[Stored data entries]

-------------------------

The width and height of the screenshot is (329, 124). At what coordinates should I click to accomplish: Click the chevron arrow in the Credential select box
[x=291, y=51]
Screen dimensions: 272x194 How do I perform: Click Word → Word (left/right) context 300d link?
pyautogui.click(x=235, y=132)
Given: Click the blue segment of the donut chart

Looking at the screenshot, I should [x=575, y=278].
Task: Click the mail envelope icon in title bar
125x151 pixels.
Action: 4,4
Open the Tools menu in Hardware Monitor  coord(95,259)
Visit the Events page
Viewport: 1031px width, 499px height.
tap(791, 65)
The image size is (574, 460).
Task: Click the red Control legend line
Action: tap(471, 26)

-------------------------

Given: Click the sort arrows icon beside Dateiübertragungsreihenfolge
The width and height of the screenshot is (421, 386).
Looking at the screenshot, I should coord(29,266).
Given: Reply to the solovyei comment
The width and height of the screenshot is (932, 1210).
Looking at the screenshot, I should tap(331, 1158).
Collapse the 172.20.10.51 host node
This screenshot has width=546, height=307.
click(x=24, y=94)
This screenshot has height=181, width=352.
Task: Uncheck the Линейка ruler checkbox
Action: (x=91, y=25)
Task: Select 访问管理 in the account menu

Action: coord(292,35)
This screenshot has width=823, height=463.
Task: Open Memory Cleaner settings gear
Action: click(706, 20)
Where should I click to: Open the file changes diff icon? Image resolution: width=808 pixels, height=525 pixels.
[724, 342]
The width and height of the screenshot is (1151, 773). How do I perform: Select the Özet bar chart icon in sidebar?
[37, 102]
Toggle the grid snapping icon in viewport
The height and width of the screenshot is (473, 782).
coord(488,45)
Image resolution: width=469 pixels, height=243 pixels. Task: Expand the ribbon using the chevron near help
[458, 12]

-------------------------

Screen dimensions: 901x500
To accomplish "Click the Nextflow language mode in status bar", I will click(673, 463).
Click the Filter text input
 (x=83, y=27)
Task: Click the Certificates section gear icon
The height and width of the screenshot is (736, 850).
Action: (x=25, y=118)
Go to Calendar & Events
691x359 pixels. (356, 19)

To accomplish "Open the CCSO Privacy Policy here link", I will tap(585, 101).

-------------------------

### Work request
Filter the entries and copy out every line with the word "will".

### Finished exercise
To accomplish "Click the Nextflow language mode in status bar", I will click(673, 463).
To accomplish "Open the CCSO Privacy Policy here link", I will tap(585, 101).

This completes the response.